The result is inspiring. None of the participants spend time asking themselves why they are doing it. If you asked them, a general answer would be that “we’re doing it for us, we’re doing it together, we’re doing it because we care”. That natural answer, though, is mostly about the personal and immediate connection. Few people would respond by describing what led them to that point of personal connection.

What, then, is the key factor in this example that created all that motivation and communal effort and collective energy and contribution?

Every person understood the same big picture.

If the goal of the fundraiser was to build something for the community, people contributed not only because there was something in it for them, but because they could see all the potential benefit, for their kids or elders or even future generations, and also because together they could accomplish something that none of them could alone.

To use a broader example, Rudy Giuliani’s implementation of the Broken Windows theory in NYC motivated citizens to fix their own windows.
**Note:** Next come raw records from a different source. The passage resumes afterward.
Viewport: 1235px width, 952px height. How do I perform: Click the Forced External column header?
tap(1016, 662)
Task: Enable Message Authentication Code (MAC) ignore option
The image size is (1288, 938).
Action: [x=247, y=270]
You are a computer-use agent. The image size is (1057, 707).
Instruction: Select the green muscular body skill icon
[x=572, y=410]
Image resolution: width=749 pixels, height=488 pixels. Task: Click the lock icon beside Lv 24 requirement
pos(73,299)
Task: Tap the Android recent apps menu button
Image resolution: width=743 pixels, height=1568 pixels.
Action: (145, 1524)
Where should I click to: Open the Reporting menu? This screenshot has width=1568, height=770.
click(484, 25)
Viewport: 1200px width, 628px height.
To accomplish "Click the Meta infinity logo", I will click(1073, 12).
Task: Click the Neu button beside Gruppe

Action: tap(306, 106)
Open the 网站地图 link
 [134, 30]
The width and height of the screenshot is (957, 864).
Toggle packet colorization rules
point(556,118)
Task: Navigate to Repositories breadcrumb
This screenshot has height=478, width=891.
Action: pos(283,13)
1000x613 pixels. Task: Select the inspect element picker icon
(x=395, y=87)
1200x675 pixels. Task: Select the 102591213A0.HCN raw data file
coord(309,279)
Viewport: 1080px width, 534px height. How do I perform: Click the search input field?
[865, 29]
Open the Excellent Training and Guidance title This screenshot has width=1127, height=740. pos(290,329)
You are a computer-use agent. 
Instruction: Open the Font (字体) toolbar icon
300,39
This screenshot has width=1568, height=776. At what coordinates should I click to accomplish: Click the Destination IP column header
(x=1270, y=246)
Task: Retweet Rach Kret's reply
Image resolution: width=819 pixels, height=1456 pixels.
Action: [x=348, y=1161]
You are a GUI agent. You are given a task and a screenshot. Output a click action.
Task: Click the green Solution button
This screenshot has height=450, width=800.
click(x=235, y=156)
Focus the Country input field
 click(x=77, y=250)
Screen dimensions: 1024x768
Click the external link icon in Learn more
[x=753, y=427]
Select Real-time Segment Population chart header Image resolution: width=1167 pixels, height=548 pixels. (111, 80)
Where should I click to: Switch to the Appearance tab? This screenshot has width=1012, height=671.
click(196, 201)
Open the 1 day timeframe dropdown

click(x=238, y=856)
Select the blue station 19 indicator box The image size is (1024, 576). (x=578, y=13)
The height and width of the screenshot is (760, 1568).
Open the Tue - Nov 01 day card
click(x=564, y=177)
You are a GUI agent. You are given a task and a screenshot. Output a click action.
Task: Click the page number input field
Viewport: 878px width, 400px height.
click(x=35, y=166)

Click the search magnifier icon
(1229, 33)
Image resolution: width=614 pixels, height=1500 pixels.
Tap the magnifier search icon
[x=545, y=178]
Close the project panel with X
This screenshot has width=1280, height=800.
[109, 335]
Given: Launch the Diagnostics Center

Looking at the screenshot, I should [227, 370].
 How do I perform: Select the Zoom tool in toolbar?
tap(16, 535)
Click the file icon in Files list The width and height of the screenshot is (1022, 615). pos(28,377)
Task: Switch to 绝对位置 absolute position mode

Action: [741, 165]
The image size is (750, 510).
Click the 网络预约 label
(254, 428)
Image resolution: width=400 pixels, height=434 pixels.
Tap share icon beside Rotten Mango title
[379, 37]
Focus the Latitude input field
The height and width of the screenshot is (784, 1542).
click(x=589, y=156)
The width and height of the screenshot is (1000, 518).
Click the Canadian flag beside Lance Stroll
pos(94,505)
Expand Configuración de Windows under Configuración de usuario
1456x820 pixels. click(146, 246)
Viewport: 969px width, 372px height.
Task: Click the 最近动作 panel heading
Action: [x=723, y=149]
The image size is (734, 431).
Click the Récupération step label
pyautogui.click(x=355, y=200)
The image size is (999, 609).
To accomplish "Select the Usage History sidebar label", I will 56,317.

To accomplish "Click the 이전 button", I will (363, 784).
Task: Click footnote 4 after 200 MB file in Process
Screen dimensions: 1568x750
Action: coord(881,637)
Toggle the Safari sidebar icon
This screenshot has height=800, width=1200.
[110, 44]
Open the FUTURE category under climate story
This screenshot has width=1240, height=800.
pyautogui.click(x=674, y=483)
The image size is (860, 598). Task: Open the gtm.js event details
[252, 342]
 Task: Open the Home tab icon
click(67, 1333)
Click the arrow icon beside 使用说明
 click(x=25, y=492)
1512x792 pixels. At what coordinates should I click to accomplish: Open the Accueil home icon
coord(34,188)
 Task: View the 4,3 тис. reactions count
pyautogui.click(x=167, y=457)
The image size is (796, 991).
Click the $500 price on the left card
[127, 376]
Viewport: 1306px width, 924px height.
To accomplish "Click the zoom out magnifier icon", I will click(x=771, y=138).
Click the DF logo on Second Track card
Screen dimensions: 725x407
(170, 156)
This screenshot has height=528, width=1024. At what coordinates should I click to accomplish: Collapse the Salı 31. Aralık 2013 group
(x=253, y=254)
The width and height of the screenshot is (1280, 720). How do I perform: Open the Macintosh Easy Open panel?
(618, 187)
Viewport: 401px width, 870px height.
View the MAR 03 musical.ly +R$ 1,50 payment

This was motivation by example, as powerful a communal motivation as there is, but it was the understanding of what the entire community, leaders and citizens alike, were doing together for a common benefit that everyone comprehended which really elicited community participation.

If we fervently believe that getting our community to follow a course of action, adopt new behavior, go out of their way to contribute, will result in a real measurable benefit to all, we must make that ultimate benefit, and how to achieve it, widely understood.

Then people will, and do, contribute.

We are asked a thousand times a day to do something. Buy this product. Read this article. Give to charity. The endless clamor for our attention and action is unending.

The fact is that most of us want to do something. So we buy a product, read an article, give to charity. I really believe, though, that most of us want to do something that matters. As many competing voices as there are bombarding us with calls to action, rarely if ever do we hear how we can contribute to something more important, something bigger, and something that not only will create lasting value but give our actions value as well. Doing things for others, things that those others could often do for themselves, may serve the personal needs of a few altruistic or co-dependent souls, but most of us have all we can handle taking care of ourselves and our families on a day to day basis.

Being a contributing member of a community, however, is a completely different thing. A community we belong to is larger than any one of us. It can set and achieve goals larger than any one of us can alone. The more we comprehend the big picture, and see both what can be achieved and the benefits of it to us all, the more likely we are to be motivated and contribute.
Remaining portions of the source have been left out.